Opinion Article - Journal of RNA and Genomics (2023) Volume 19, Issue 1
Diagnostic use of microarray technology.
Department of Pulmonary Medicine, Fudan University, Shanghai, China
- *Corresponding Author:
- Dr. Veinam Kim
Department of Pulmonary Medicine,
E-mail: [email protected]
Received: 02-Jan-2023, Manuscript No. RNAI-23-89731; Editor assigned: 04-Jan-2023, PreQC No. RNAI-23-89731(PQ); Reviewed: 19-Jan-2023, QC No. RNAI-23-897; Revised: 27-Jan-2023, Manuscript No RNAI-23-89731(R); Published: 03-Feb-2023, DOI: 10.4172/2591-7781.1000130
Citation: Kim V. Diagnostic use of microarray technology. 2023;19(1):1.

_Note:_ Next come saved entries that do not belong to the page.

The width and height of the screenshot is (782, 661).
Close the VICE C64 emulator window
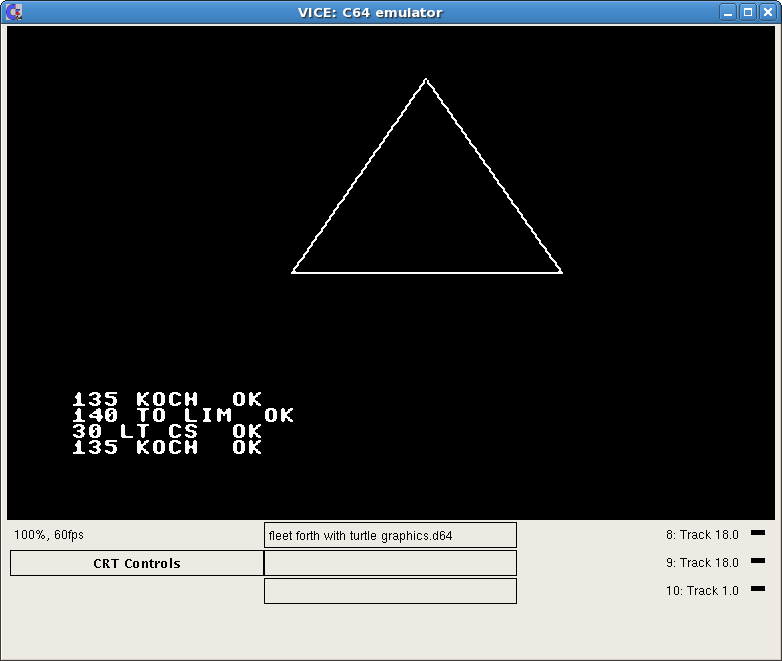(x=766, y=12)
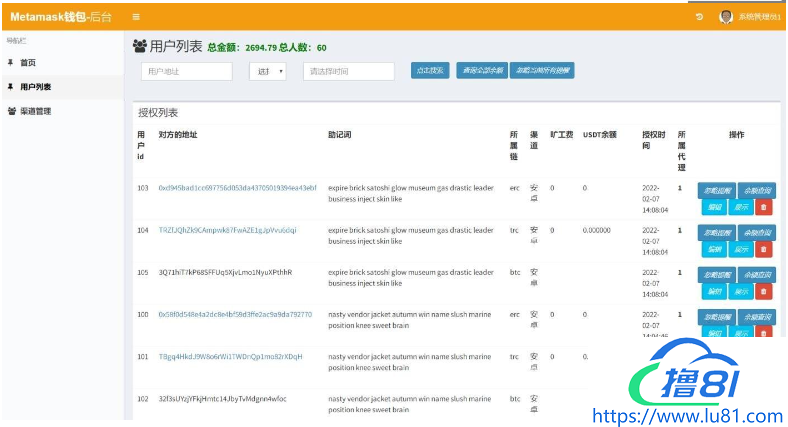Open 渠道管理 from the sidebar
The image size is (788, 427).
(35, 111)
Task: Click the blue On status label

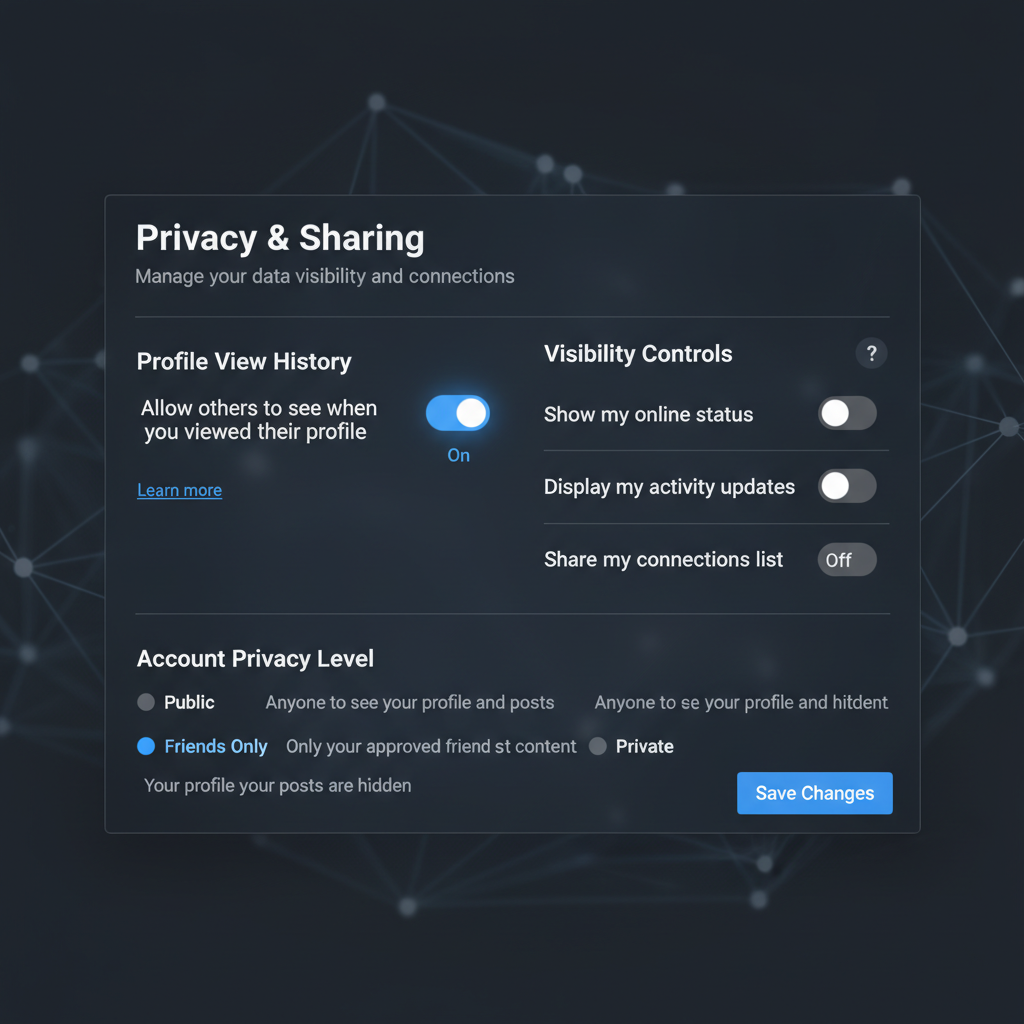Action: click(458, 455)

Microarray analysis is a powerful tool used to study the expression of thousands of genes at once. It allows us to study the expression of genes in a particular sample, such as a cell or tissue, and compare it to the expression of genes in another sample. This method involves immobilizing DNA fragments on a solid surface, which then hybridize with labelled nucleic acids from the samples being studied. Microarray assays were developed to allow profiling of the expression of thousands of genes. Microarray analysis of entire transcriptomes of clinical samples is extremely useful for understanding the molecular biology of disease, providing opportunities for molecular classification of disease, the identification of novel molecular targets for intervention in disease, and the prediction of therapeutic response. Microarray analysis can be used to study gene expression in a wide range of organisms, from bacteria to humans. It has a wide range of applications, from basic research to clinical diagnostics. For example, microarray analysis can be used to study the genetic basis of diseases, identify biomarkers for cancer, and track the progression of infectious diseases.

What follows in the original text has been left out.